Start of RECORDS FOR THE TASK

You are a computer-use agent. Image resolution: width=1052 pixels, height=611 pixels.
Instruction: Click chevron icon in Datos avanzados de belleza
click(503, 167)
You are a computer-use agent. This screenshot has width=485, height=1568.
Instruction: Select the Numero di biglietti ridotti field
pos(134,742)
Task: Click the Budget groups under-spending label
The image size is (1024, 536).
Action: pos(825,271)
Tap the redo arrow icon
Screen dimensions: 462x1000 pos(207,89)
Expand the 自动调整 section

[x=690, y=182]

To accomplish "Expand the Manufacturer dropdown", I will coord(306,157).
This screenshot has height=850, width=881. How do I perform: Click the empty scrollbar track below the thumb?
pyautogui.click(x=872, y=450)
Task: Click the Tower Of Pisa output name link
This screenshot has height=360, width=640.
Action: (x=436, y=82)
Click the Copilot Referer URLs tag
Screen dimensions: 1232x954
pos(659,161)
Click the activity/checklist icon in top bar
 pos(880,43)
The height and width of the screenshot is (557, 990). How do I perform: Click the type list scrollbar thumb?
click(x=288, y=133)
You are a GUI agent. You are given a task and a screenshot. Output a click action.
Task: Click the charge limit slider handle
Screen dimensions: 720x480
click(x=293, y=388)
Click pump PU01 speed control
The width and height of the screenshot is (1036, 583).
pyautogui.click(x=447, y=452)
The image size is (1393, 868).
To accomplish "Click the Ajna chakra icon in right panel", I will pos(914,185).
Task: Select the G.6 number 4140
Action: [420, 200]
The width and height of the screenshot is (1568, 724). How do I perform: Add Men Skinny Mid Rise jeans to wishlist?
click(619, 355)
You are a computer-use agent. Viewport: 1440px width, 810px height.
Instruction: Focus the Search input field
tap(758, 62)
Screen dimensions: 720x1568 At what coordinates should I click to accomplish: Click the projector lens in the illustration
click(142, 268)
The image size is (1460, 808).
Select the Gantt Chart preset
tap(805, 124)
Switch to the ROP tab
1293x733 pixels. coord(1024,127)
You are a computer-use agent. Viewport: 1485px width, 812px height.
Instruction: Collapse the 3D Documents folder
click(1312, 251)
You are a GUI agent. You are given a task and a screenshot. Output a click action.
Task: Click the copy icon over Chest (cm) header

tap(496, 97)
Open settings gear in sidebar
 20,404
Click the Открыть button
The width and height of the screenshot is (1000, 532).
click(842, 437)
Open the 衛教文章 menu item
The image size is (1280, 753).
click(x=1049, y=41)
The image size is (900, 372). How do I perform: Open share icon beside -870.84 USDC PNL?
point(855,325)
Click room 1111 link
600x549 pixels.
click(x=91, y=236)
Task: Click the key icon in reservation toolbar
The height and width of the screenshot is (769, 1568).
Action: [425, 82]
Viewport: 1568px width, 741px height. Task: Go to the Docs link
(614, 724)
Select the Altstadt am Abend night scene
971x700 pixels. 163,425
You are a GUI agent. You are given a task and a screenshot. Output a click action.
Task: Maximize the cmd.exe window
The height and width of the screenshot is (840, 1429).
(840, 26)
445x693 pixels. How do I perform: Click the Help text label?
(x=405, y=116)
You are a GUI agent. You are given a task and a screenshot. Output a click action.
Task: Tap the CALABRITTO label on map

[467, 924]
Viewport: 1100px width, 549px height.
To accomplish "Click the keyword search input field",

End of RECORDS FOR THE TASK

EXERCISE: Of the lines above, count those containing the word "computer", and give the number by itself.

ANSWER FOR THIS EXERCISE: 4